-- Try it --
Each entry below must be written out exactly, with pictures left out.

Stored data entries:
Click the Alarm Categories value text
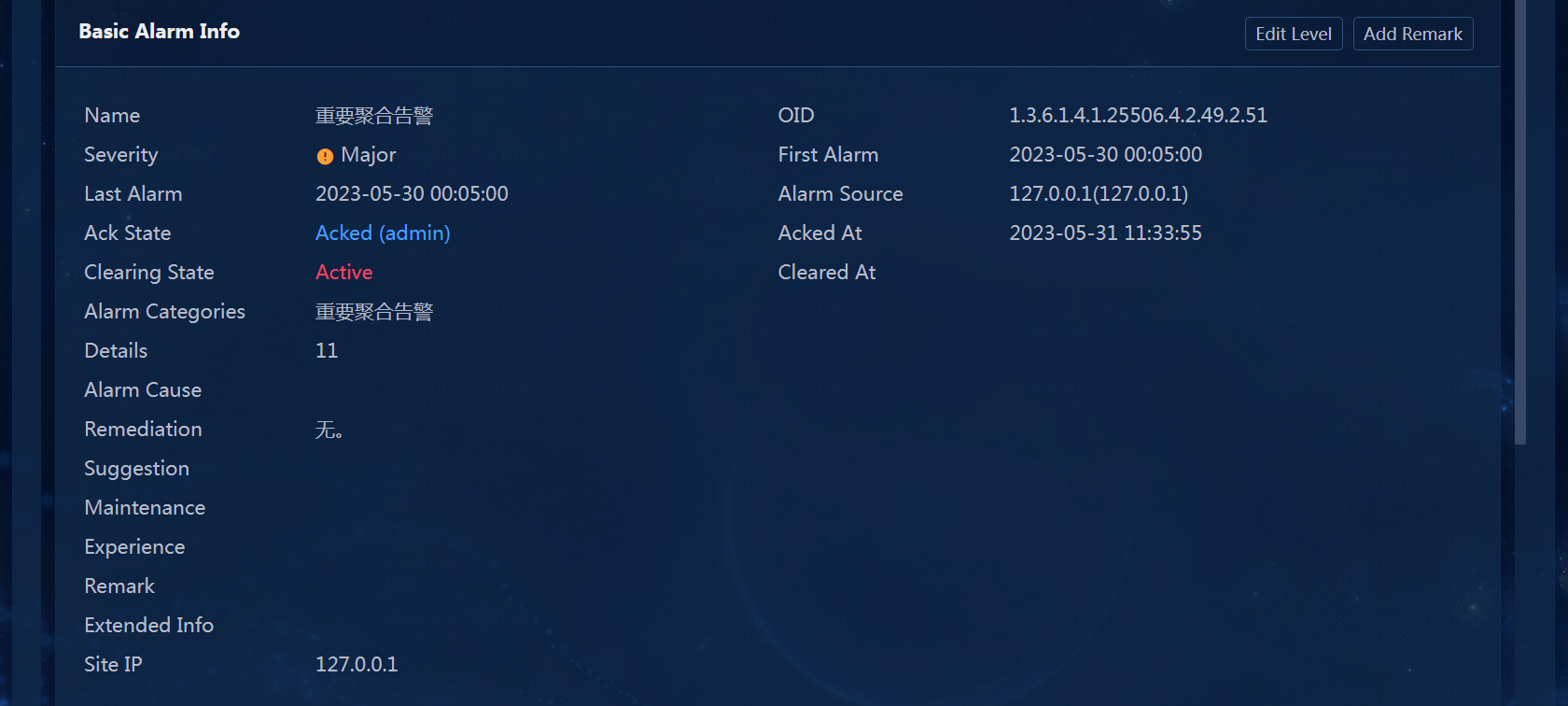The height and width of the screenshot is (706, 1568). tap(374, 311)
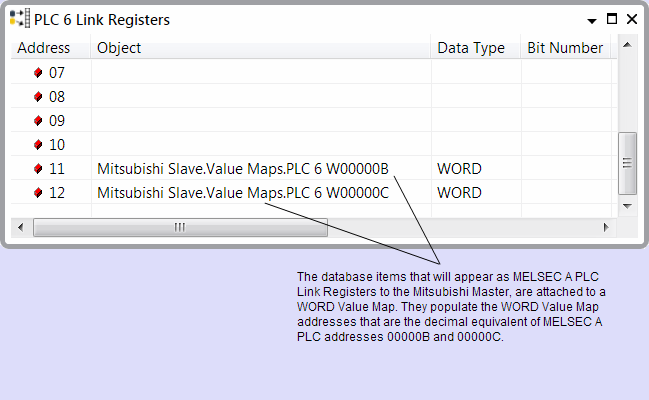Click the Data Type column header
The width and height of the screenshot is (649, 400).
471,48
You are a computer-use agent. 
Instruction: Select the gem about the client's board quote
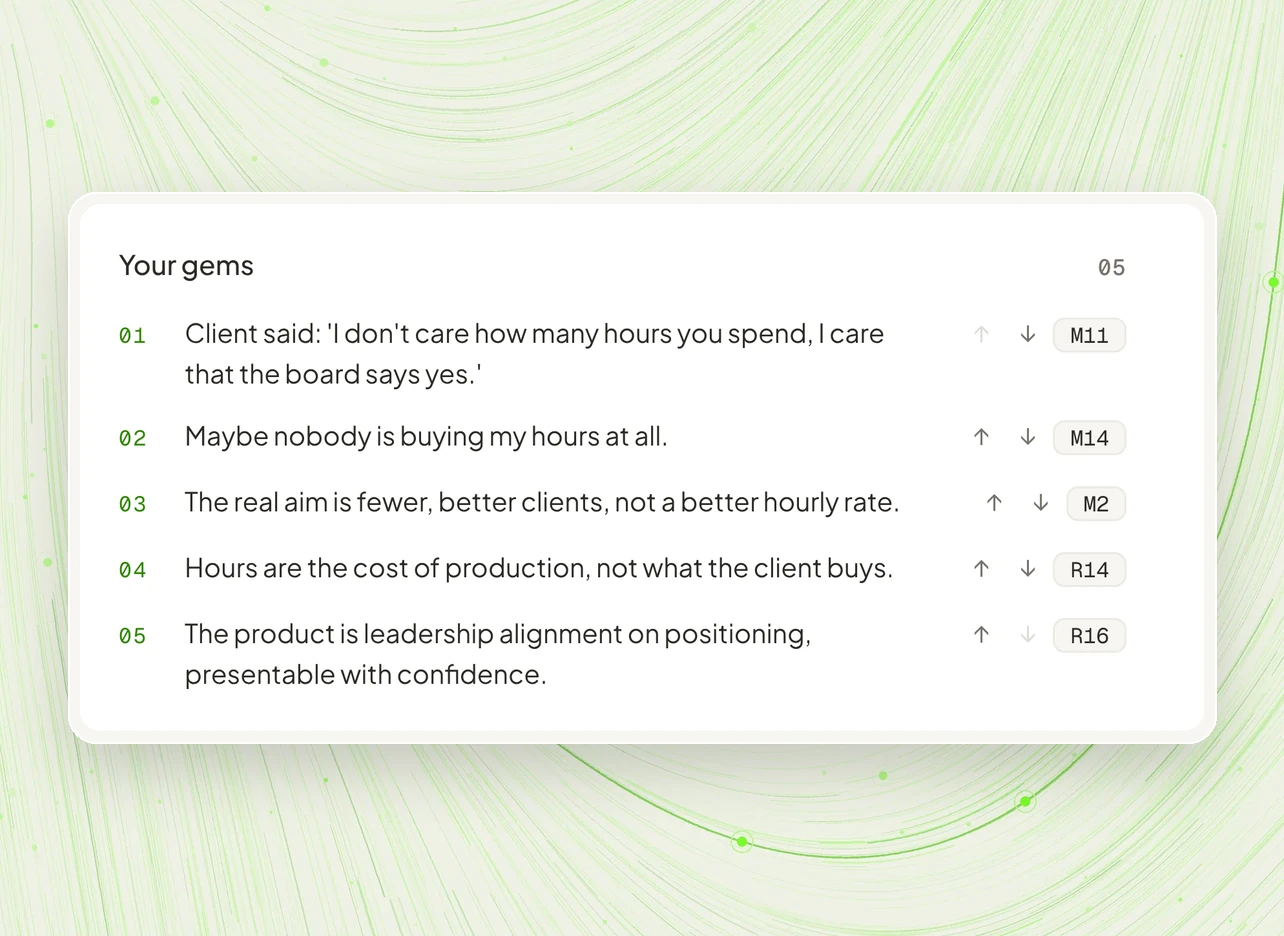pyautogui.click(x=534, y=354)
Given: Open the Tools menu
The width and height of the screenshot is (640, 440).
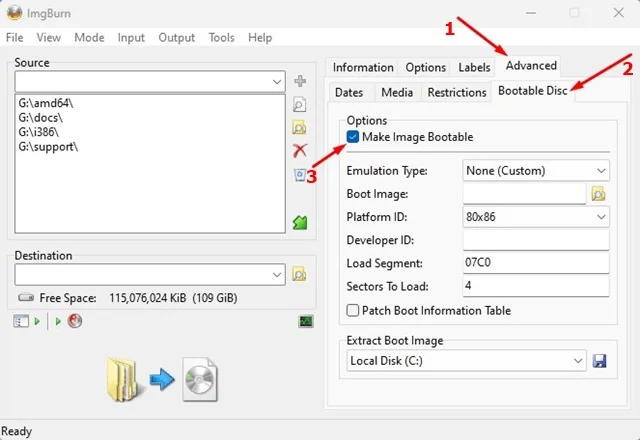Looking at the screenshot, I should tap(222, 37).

-- Answer section --
Click the Alarm Categories value text
The height and width of the screenshot is (706, 1568). tap(374, 311)
Click the Data Type column header
The width and height of the screenshot is (649, 400).
471,48
You are a computer-use agent. 
Instruction: Select the gem about the client's board quote
pyautogui.click(x=534, y=354)
Given: Open the Tools menu
The width and height of the screenshot is (640, 440).
Looking at the screenshot, I should tap(222, 37).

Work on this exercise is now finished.